After an almost nine hour filibuster by Democrats, the Missouri Senate passed a so-called “right to work” bill Tuesday. The Senate’s version made some minor changes to the House version passed back in February. The bill has to go back to the House for its approval.
The upper gallery of the Senate was filled, mainly with opponents of the measure. As a vote neared, the chamber also had members of the House of Representatives lining up to listen to debate.
Democrats pulled out all of the stops to try and block a vote.
“We’re not sitting down this time,” said Senator Jason Holsman (D-Kansas City). “This is not something that we believe can be mitigated, compromised, brought to a position.

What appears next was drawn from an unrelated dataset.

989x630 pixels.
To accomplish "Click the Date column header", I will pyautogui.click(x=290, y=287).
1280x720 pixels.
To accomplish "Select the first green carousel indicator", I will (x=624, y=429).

There are very few times on this floor where a Senator will make a declarative statement as such.”
Senator Ryan Silvey (R-Kansas City) said he can’t support the proposal because his district is heavily populated by union workers.
“I know it’s only Tuesday and I don’t know how long this debate is going to go this week,” said Silvey. “It would be a travesty to me to see this debate go four or five hours and then have a motion to cut it off.”

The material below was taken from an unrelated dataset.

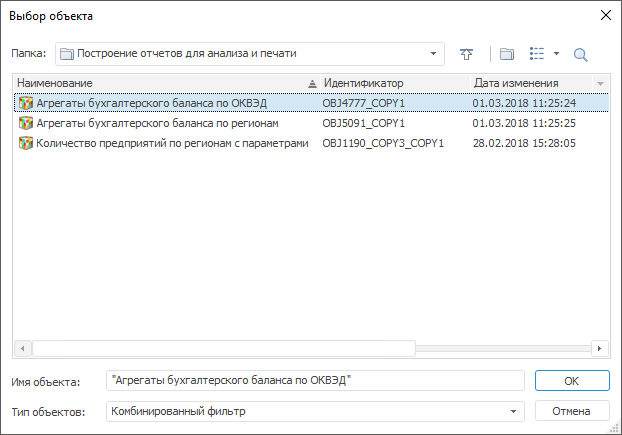Screen dimensions: 622x435
Task: Open column options arrow in list header
Action: tap(600, 83)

A motion to cut it off is what was made, though it took longer than four or five hours.
Republicans used a procedural motion called the “previous question” to cut off debate and force a vote. Such a motion is rare in the Senate, where it is viewed as impinging on Senators’ rights to debate an issue.
“We know that jobs and people are leaving Missouri,” said “right to work” sponsor Dan Brown (R-Rolla). “We lost another congressional seat. right to work allows union members to take back the union, which is how it should be. I think this law makes a union much more competitive. Union members would get value for the investment.”
The bill would outlaw the collection of fees from non-union members.
Even if the House passes the bill, it is expected that Governor Nixon would veto it. The House vote in February was 17 votes shy and the Senate was two short of the total needed to overturn a veto.
The Republican leadership’s actions to get “right to work’ to a vote has Democrats threatening to make any actions by the Senate in the final three days of the session as difficult as possible.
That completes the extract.